Here’s a short clip of a dirty AC with a blocked drainage line:

If one or more of your AC’s are suffering from persistent dripping issues, then it would be wise to arrange for AirCare Solutions personnel to conduct an inspection of the problematic AC(s) to identify any installation issues of the AC and/or the drainage lines. After the inspection, our personnel can then advise cost-effective recommended solutions (there’s often more than one way to resolve installation issues) and provide you with a quotation for the recommend course of action.

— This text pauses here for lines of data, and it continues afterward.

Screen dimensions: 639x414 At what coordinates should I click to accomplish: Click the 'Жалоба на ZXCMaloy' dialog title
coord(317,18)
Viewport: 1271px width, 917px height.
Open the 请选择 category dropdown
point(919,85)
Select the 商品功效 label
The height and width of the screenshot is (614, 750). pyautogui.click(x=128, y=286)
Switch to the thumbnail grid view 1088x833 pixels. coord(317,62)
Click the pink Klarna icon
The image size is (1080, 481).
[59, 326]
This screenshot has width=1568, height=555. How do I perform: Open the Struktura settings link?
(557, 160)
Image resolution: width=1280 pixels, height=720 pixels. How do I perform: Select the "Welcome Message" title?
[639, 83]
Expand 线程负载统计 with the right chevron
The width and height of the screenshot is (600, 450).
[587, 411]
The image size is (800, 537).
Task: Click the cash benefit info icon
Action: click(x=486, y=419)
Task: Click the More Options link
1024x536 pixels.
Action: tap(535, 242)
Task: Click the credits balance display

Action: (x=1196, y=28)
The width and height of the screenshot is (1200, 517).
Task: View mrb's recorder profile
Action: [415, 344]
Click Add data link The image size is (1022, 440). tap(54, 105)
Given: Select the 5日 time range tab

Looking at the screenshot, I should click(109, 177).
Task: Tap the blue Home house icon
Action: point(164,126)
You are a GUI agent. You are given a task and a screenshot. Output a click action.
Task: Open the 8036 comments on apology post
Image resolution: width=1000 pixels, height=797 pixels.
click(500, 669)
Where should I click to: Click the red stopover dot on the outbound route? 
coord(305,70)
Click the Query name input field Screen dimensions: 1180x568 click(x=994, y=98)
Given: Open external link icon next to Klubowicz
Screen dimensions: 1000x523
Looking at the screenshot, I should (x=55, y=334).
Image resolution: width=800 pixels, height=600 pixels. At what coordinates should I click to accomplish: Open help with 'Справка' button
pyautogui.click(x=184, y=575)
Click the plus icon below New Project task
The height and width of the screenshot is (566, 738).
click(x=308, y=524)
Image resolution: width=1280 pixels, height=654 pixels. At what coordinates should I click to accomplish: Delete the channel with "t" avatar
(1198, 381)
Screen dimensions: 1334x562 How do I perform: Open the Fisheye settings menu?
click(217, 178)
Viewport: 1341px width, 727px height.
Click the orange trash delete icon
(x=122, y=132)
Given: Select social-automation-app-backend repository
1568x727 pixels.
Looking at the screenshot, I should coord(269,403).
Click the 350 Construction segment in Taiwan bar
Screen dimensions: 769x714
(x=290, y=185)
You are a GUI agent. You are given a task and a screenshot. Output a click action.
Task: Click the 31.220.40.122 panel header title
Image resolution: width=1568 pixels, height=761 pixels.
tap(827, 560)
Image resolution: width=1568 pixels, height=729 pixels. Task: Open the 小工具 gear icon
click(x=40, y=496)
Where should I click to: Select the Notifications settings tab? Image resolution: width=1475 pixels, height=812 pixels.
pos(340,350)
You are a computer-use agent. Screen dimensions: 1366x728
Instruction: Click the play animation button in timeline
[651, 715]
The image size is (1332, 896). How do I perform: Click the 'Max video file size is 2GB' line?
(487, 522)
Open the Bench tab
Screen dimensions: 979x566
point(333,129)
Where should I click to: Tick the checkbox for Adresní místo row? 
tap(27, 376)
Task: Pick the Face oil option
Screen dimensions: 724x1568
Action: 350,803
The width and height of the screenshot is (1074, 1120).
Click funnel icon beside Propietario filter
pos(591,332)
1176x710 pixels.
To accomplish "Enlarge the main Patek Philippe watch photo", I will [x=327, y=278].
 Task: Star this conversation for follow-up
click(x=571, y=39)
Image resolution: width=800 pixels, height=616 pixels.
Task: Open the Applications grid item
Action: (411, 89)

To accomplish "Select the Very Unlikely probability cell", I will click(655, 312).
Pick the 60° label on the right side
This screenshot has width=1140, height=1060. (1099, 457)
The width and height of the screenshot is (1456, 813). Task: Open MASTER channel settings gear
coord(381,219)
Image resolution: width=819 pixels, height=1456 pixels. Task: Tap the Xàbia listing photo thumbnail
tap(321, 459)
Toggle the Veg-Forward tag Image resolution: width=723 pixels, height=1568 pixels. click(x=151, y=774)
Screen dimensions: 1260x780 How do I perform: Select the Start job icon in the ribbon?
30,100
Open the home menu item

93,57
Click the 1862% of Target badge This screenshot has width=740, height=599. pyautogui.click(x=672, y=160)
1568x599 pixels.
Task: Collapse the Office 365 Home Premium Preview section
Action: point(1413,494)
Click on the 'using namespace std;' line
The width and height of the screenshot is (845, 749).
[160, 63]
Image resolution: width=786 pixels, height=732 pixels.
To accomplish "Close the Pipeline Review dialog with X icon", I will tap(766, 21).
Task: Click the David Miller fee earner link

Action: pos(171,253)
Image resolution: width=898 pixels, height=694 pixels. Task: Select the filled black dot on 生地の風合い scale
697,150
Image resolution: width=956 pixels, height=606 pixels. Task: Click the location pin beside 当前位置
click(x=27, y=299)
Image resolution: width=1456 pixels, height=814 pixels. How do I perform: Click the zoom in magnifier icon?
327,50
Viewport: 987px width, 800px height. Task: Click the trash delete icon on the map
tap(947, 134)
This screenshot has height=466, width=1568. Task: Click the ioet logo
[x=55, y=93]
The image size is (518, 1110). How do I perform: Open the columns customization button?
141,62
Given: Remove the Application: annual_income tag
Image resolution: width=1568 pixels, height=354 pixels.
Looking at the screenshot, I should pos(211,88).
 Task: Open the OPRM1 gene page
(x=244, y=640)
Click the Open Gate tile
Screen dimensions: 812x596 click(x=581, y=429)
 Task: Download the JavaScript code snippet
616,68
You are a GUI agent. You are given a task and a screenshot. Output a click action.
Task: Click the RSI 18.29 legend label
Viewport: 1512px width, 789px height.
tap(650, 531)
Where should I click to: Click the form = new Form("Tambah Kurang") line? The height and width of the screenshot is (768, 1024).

For a significant proportion of cases of where drainage line blockages have been occuring more frequently than would be considered within a normal timeframe, it’s typically best to arrange for a chemical flushing of the drainage line to ensure that the problematic drainage line is entirely cleared of calcified algae and any other debris – and whilst our personnel are there, they can also conduct a thorough inspection of the drainage line installation to identify any defects and provide recommended solutions.

Bookings for chemical flushing are charged at $1,200 for one AC drainage line, and $400 for each additional AC drainage line. Should chemical flushing of a drainage line be required whilst our personnel are already attending to your AC’s for a standard deep cleaning booking, the fee is $400 per instance. Please note that for shared drainage line installations, all of the AC’s that share the single drainage line must be dismantled in order to ensure that the process is successful, as well as to ensure the protection of delicate electronic components.

If it’s a real emergency and you’re unable to get a booking with us within a day or two to resolve a blocked drainage line issue, then you may wish to try to resolve the issue yourself after watching the brief instructional video below. For the vast majority of Daikin ACs, it’s a relatively simple process just like the video – but it should be noted that with most other brands of AC, it’s typically more challenging….and with some brands of AC, just downright cumbersome! If you’re in doubt, it’s obviously best to wait a short while to have one of our professional HVAC technicians take care of it for you.

Depending upon which brand and which model of Split-Type Air Conditioning system you have, it can be a relatively simple process to unblock the drainage line – which is the most common cause of a split-type AC system to start dripping. Daikin ACs are particularly well designed, and the vast majority of their ACs have been engineered with ease of dismantling and ease of deep cleaning as priority features.

So if you’ve got a split-type AC that has a blocked drainage line and you’re handy with a screwdriver – you may want to try unblocking the drainage line for yourself if you’re struggling to get an emergency booking with a professional HVAC technician.

Please note: This is an impromptu video where we had invited the client to film the process after he had expressed an interest to learn how he could unblock a drainage line by himself. So it was filmed on the fly with no preparation, no script, and in a single shot with no other camera angles apart from a brief close-up of the algae that had caused the blockage. At a later date we will be preparing a more professional video with greater detail, better/closer camera angles for the various steps in the process, as well as demonstrating the process with a few other AC brands as well. Disclaimer: ACs are electrical devices, so be sure to isolate the power by turning the AC off at the Circuit Breaker in the Main Fuse Box of your home. Simply turning it off with the remote control does not completely isolate the power.

It should also be noted that AirCare Solutions personnel will utilize a pressure washer to flush drainage lines out – not simply the pressure from one’s lungs. This clip was prepared purely to demonstrate that it can be a relatively straightforward task to unblock a split-type AC condensate drainage line with just a screwdriver and a short length of standard garden hose. Lastly, it should be noted that drainage pans, condensate, and condensate pipes, can contain significant levels of bacteria – so one should take care not to ingest any condensate if using ones lungs to force air pressure through a drainage line.